(保存済みデータ)
* * *

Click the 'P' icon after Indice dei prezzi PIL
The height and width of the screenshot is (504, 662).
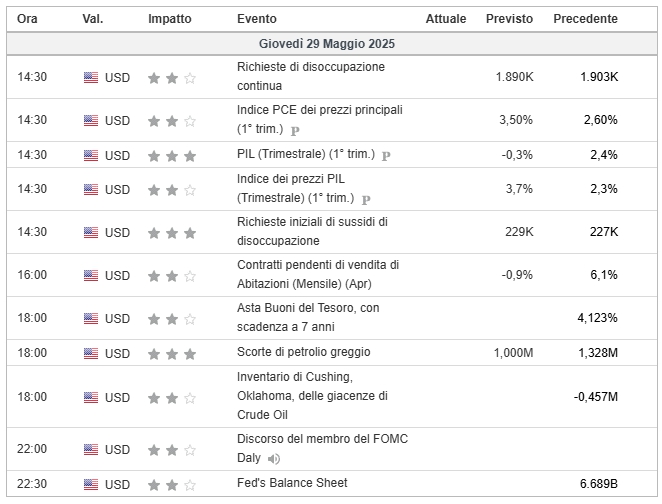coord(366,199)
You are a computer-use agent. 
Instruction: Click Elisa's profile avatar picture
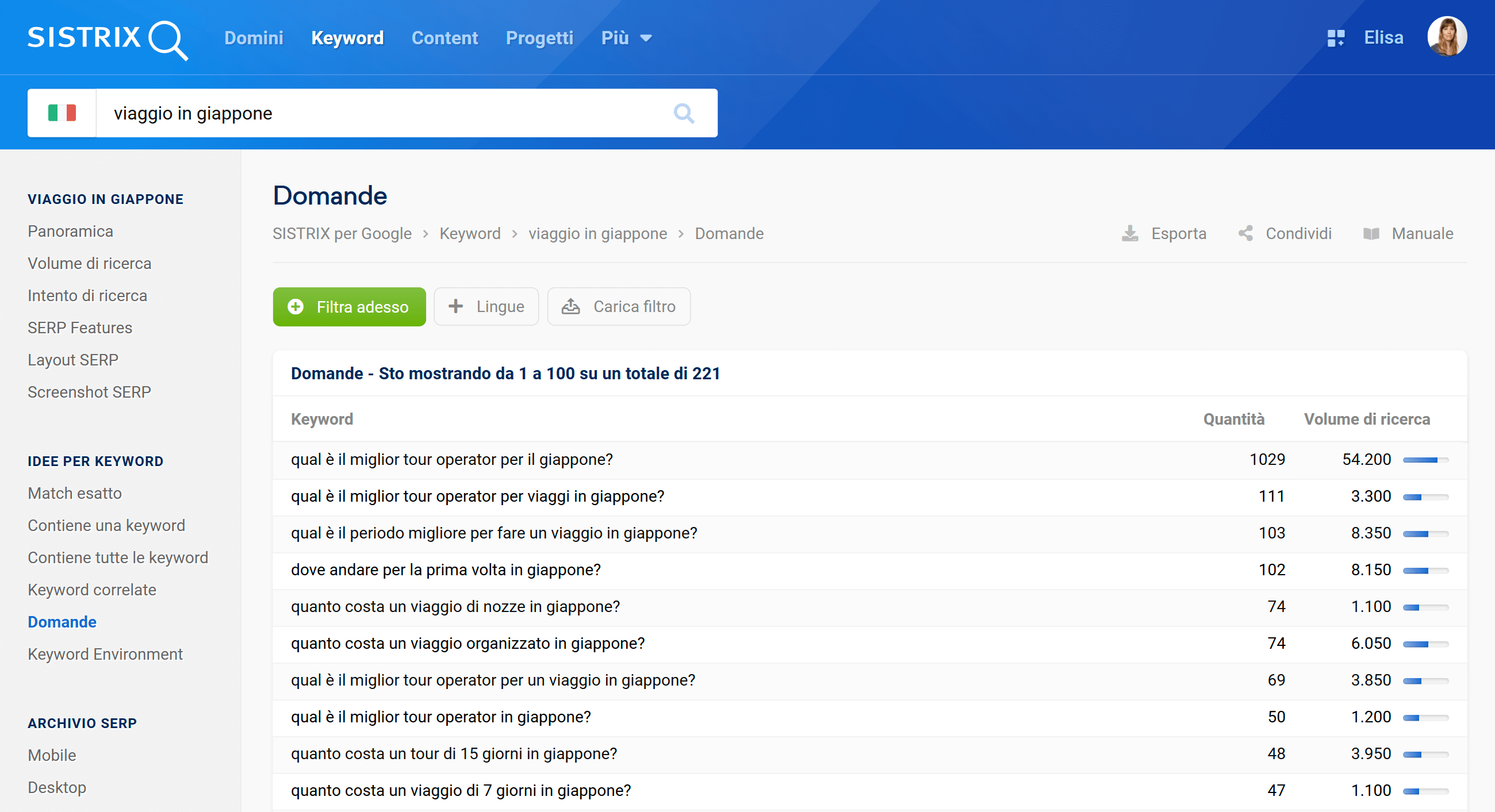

* * *

課題: 上記データのすべての行を一字一句変えずに書き写すこと。画像は出力に含めないこと。

正しい結果:
Click the 'P' icon after Indice dei prezzi PIL
The height and width of the screenshot is (504, 662).
coord(366,199)
You are a computer-use agent. 
Instruction: Click Elisa's profile avatar picture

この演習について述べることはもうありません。